Why was I fighting this explanation so hard? While I had a healthy dose of skepticism, I tended to accept the things that were right in front of my face, and most everyone who lived here had at least a small shred of belief. Our island’s history was steeped in magic. It wasn’t any more far-fetched than sharing a hallucination with Finn, who’d been miles away.

“It’s a good thing you were there to save her from that branch.” His lips twitched. “Who knows what would’ve happened if you hadn’t been creeping around her place.”

“I wasn’t creeping, for fuck’s sake.” I scowled. “She doesn’t talk to me. How was I supposed to know she’d be out there in the middle of the night without any clothes on?”

“She was naked?” He rubbed his hands together. “This just keeps getting better.”

“Not really,” I grumbled. “She still has Seth’s shirt.”

“Ouch.”

“Yeah.” It had been four years since Seth left the island, but it wouldn’t matter if it had been a hundred. I fucked up by stepping over a line that I shouldn’t have crossed, and she’d never forgive me for it. The fact that she still kept and wore his shirt should’ve told me all I needed to know. More than ready to change the subject, I nodded toward the dock. “Did your dad make a late run to the mainland?”

“A favor for the Chases, though why he’s still willing to do shit for them is beyond me.” Finn’s mouth pinched down to a tight line. To say he had issues with the mayor would’ve been an understatement. “Wouldn’t tell me what it was when I stopped by my parents’ house to check on them. He must’ve left the lights on by accident.”

“Did he say anything about the earthquake?”

“He didn’t feel it. Neither did my mom.”

That sense of unease gripped me again. Depending on when Hank brought the ferry in, it was possible he could’ve missed the earthquake. But Darla should’ve felt it. She was a criminally light sleeper. Finn had never been able to sneak out during his rowdier teen years, despite the solid effort he put forth.

Wonky fault lines or not, this couldn’t be explained away.

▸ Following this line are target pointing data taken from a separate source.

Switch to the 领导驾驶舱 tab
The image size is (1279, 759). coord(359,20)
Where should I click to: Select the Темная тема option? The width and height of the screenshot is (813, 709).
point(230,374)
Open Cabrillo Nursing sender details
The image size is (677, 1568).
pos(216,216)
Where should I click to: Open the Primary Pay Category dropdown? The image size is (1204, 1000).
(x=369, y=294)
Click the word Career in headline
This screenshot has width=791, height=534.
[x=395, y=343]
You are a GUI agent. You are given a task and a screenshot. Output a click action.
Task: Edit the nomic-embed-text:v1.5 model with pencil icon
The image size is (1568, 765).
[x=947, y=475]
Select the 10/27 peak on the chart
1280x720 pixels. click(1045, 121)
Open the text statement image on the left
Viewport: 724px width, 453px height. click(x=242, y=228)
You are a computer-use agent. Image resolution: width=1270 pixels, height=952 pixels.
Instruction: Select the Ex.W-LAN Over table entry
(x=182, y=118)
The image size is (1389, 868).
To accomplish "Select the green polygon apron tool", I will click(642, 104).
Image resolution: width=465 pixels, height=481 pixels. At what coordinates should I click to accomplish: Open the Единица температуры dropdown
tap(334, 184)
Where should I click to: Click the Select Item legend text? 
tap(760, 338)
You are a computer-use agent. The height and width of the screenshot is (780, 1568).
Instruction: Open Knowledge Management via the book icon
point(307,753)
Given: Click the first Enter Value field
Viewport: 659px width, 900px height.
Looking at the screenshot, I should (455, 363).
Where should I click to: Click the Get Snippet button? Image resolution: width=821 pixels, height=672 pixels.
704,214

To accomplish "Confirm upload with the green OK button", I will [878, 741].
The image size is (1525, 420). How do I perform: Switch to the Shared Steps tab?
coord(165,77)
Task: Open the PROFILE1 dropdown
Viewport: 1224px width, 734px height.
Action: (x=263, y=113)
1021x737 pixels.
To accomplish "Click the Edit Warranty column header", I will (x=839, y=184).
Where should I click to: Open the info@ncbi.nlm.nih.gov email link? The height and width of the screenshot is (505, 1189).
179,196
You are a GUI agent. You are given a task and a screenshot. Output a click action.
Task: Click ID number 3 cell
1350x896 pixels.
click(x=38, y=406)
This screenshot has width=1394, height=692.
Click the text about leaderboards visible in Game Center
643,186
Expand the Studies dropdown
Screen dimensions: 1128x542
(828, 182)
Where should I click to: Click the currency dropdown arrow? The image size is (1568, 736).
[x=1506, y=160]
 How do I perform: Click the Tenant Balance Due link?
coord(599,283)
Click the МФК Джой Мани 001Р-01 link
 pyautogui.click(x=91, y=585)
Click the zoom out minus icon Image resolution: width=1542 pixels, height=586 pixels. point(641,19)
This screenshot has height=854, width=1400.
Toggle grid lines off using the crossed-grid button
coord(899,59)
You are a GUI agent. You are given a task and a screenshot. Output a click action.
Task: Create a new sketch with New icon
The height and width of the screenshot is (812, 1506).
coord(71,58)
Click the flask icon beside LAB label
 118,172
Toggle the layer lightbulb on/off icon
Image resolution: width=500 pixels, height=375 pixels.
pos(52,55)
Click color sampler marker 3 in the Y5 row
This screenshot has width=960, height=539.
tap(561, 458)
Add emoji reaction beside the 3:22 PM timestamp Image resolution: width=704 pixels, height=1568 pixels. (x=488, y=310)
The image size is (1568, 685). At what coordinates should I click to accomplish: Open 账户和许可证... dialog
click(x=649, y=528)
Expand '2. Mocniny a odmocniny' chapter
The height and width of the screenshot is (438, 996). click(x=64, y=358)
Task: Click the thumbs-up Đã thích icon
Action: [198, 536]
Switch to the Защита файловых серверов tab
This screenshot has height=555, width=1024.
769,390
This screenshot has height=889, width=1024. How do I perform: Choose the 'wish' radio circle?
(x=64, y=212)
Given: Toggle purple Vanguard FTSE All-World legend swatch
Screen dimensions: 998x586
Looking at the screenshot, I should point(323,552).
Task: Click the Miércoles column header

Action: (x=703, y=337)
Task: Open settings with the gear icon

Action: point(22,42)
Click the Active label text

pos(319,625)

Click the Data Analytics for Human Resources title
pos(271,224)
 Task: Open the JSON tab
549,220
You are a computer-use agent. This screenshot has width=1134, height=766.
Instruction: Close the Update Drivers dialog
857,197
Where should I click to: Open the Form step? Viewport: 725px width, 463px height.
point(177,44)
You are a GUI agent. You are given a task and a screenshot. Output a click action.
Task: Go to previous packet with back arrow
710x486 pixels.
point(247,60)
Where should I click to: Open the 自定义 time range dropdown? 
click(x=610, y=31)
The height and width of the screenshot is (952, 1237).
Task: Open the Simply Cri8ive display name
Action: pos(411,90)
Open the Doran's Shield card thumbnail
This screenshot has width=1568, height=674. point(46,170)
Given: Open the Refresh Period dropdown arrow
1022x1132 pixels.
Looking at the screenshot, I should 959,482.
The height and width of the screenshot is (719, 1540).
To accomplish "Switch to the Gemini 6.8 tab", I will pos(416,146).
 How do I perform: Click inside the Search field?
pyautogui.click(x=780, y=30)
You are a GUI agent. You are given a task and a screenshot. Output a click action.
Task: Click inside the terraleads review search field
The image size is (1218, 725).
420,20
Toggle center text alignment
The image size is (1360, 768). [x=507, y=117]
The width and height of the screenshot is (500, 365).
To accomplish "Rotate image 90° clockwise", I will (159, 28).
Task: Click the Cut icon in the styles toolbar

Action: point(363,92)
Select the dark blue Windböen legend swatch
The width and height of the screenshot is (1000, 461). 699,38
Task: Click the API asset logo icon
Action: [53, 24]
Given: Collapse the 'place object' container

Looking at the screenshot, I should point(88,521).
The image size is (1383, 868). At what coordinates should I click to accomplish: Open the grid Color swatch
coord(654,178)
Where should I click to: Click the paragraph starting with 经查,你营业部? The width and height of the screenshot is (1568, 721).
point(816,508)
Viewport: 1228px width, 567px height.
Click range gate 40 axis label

We both turned at the sound of footfalls coming up the road. My youngest brother, Donovan, approached with his chocolate lab, Sandy, trotting beside him. He lived in a three-bedroom house with an honest-to-God white picket fence. Much like Seth, he liked to travel and had left the island right after high school. But last year, he came home, got himself a dog, and spent his mornings playing checkers with the old men at the park. Like he’d aged forty years in the time he’d been gone.

Mom had high hopes he’d be the first of us to finally bless her with the grandchildren she’d been harping on about since Cole graduated from college nine years ago.